┏━━

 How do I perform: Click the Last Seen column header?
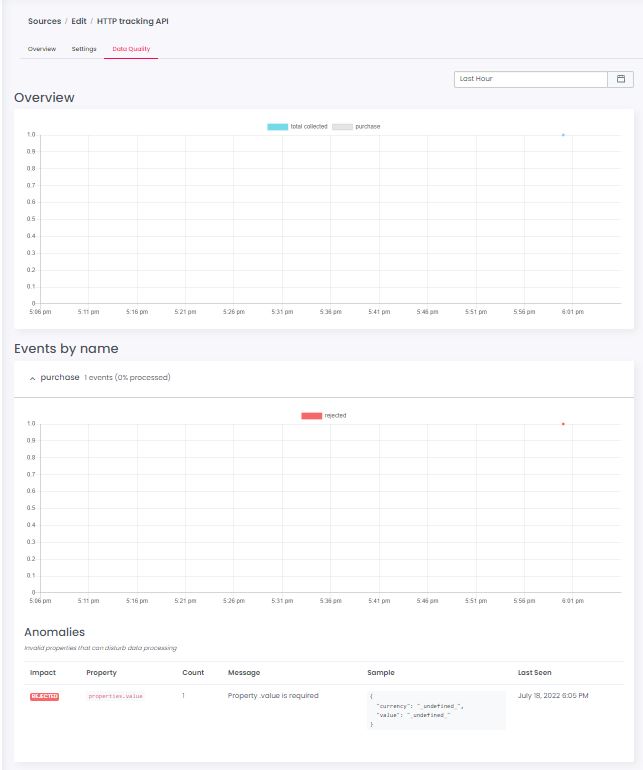[534, 673]
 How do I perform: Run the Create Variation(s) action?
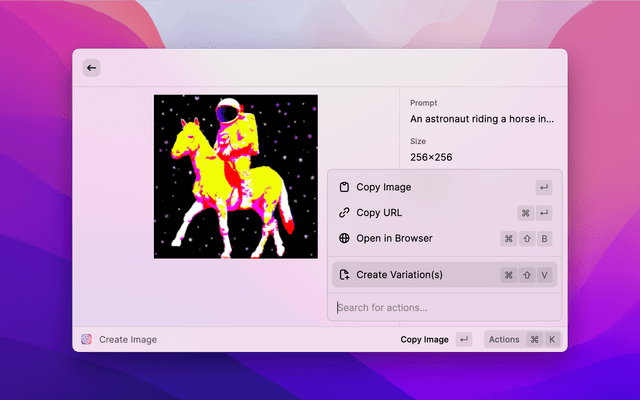399,275
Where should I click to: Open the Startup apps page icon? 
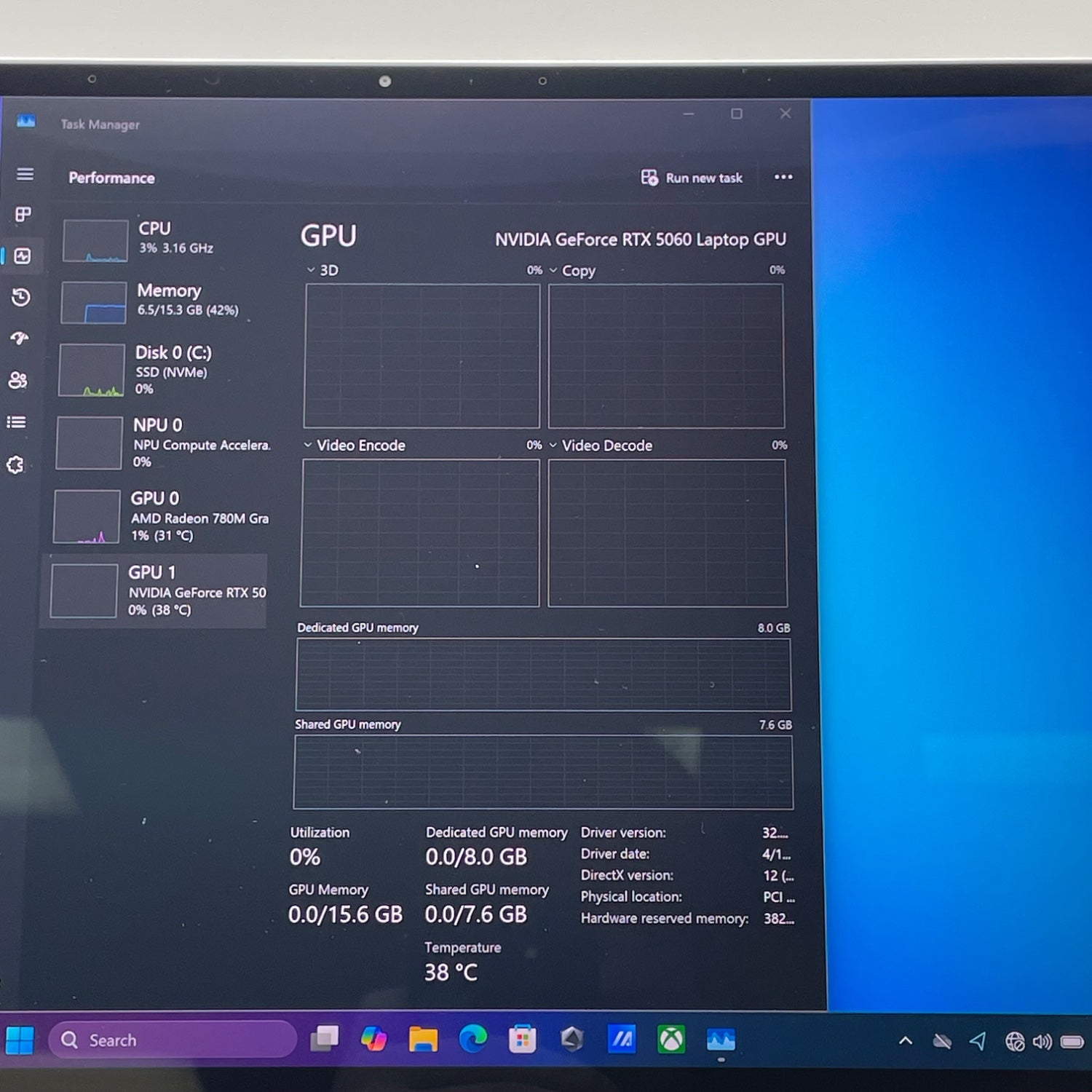20,338
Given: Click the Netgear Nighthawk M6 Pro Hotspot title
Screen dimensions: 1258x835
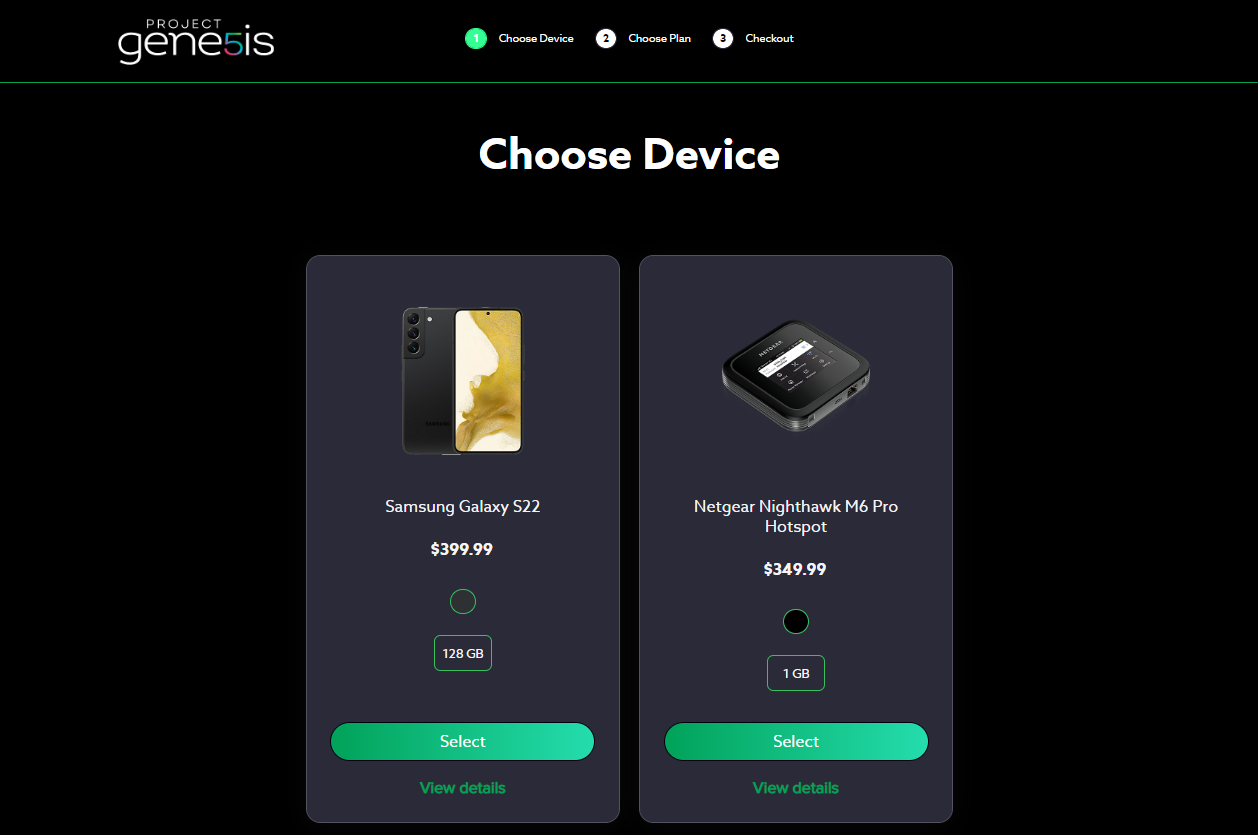Looking at the screenshot, I should [x=796, y=516].
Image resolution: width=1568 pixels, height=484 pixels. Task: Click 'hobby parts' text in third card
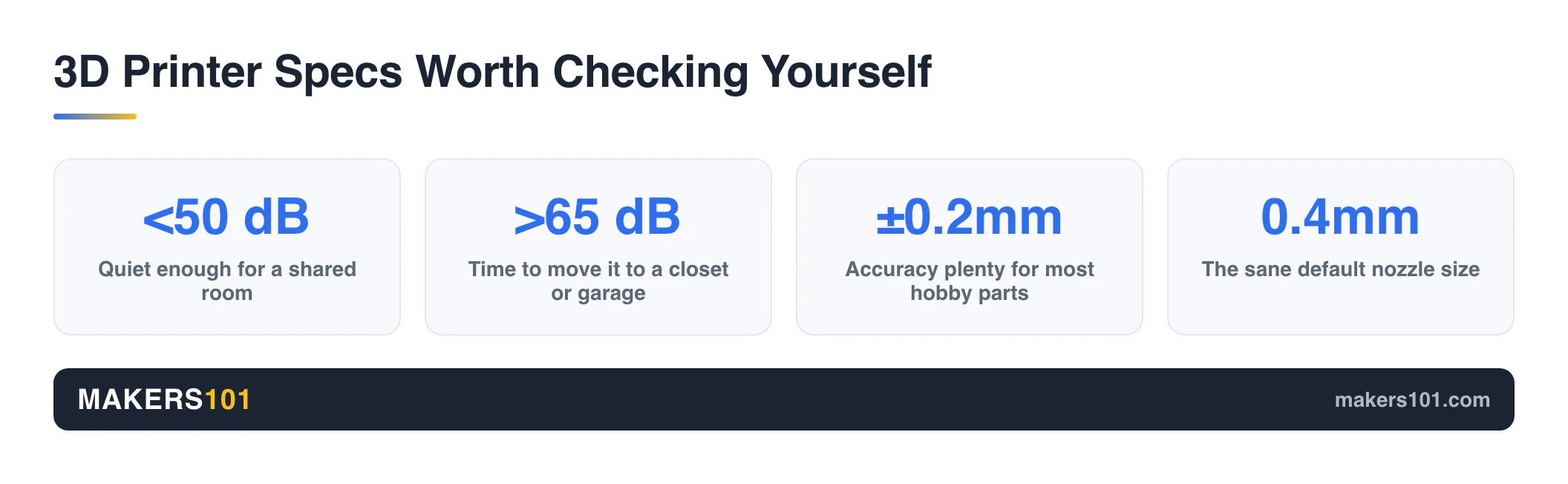coord(970,293)
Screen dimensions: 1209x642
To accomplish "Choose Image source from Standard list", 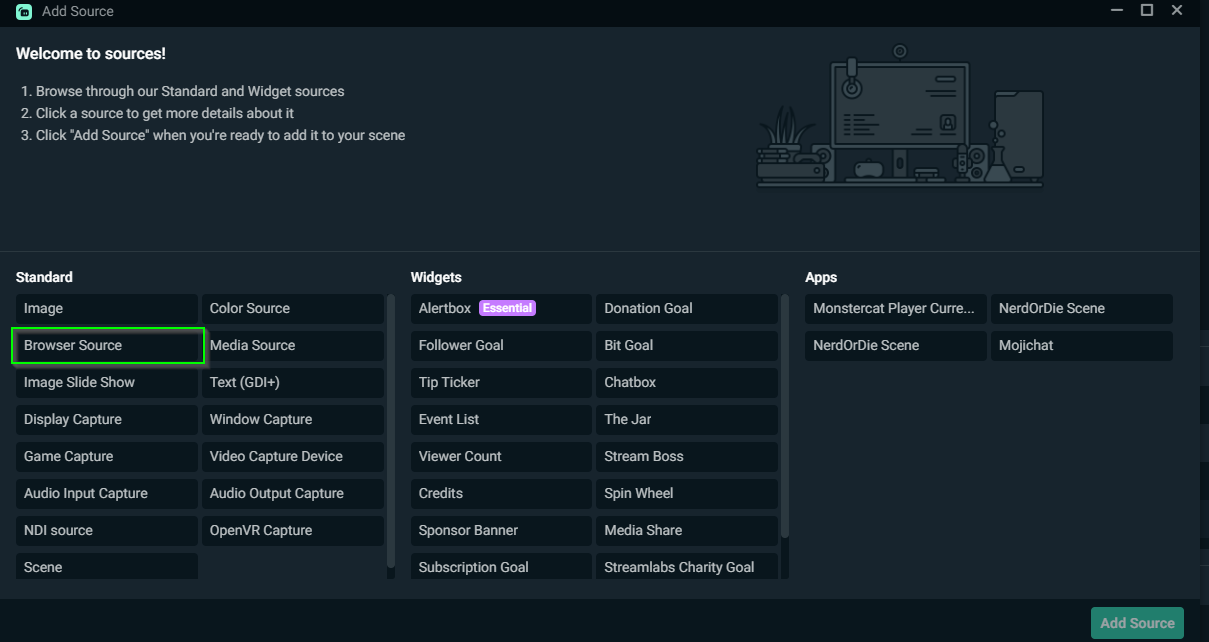I will point(107,308).

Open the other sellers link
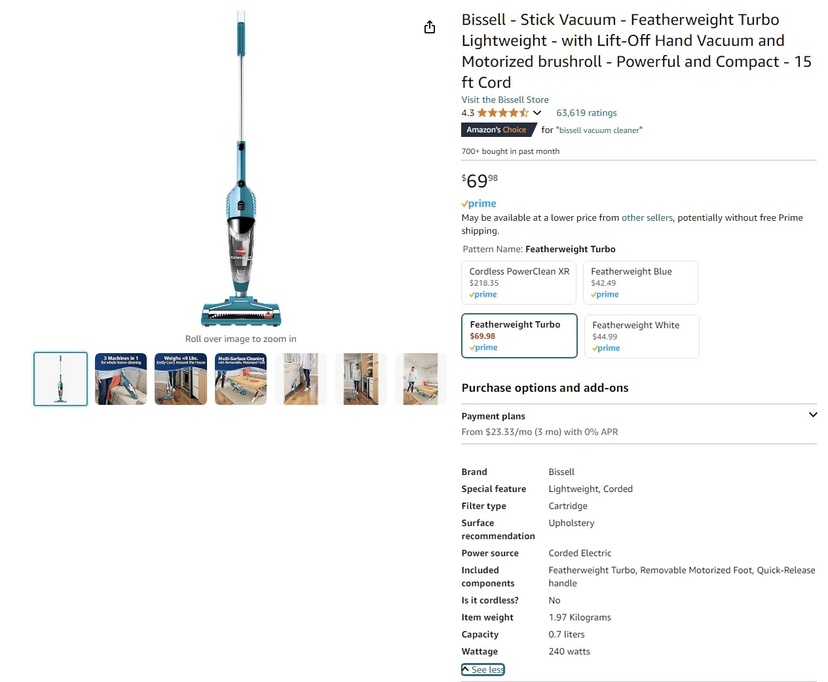[x=647, y=217]
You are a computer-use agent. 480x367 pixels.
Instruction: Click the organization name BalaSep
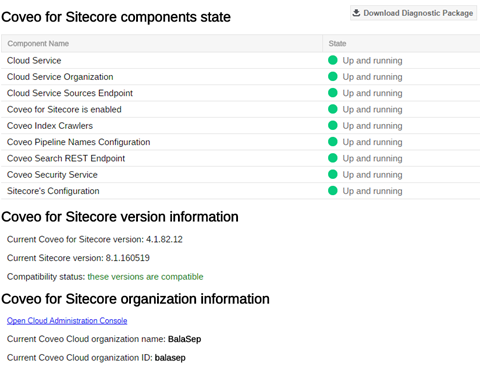click(184, 339)
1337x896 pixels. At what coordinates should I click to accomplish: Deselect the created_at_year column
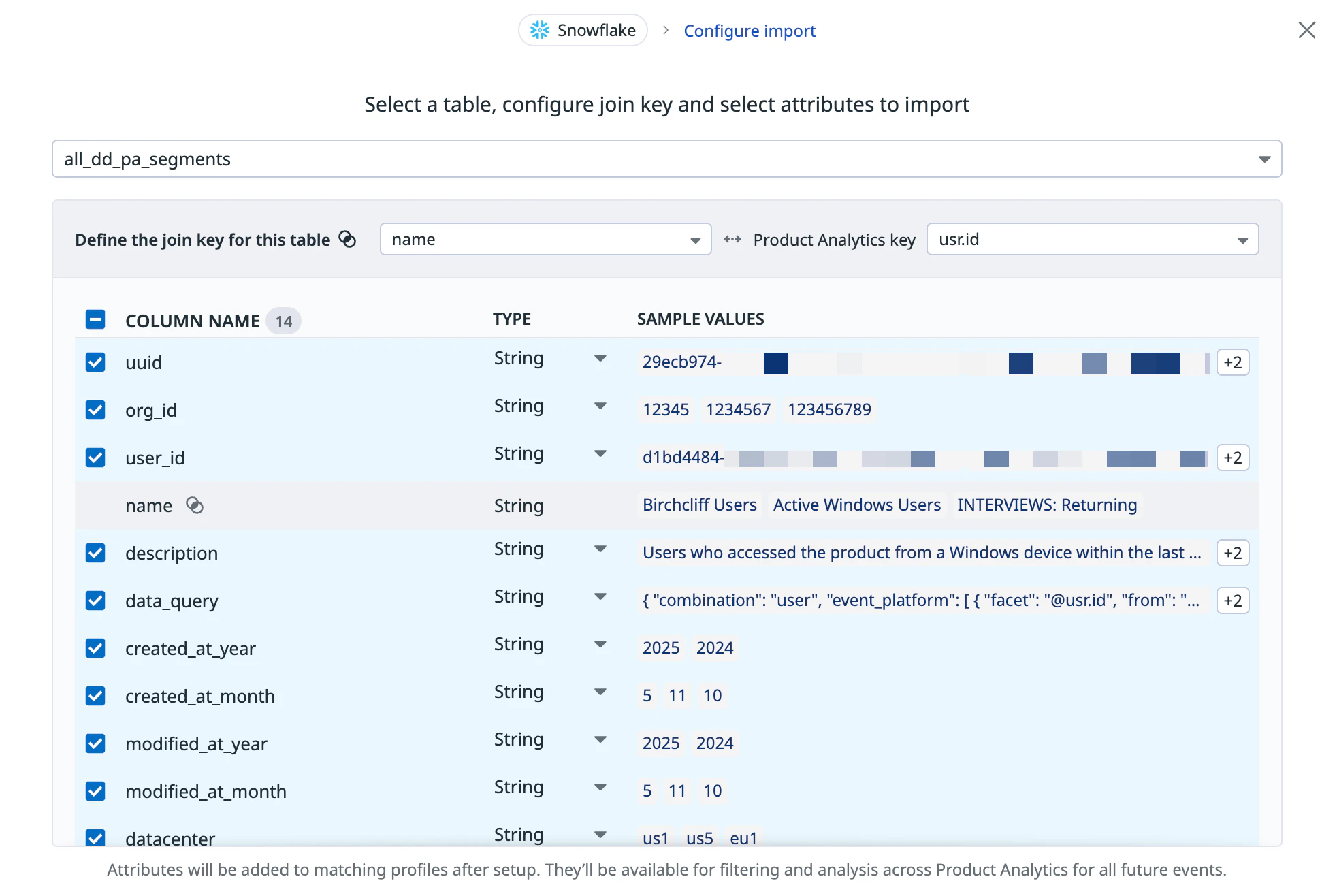coord(95,648)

┗━━

→ **TASK TO COMPLETE**:
Swap "third card" for "second card" in the records, from the line with "Given: Click the" to the line with "coord(970,293)", and return only those lines with nothing else changed and the pictures left out.

→ **WORKED SOLUTION**:
Given: Click the Netgear Nighthawk M6 Pro Hotspot title
Screen dimensions: 1258x835
Looking at the screenshot, I should [x=796, y=516].
Image resolution: width=1568 pixels, height=484 pixels. Task: Click 'hobby parts' text in second card
coord(970,293)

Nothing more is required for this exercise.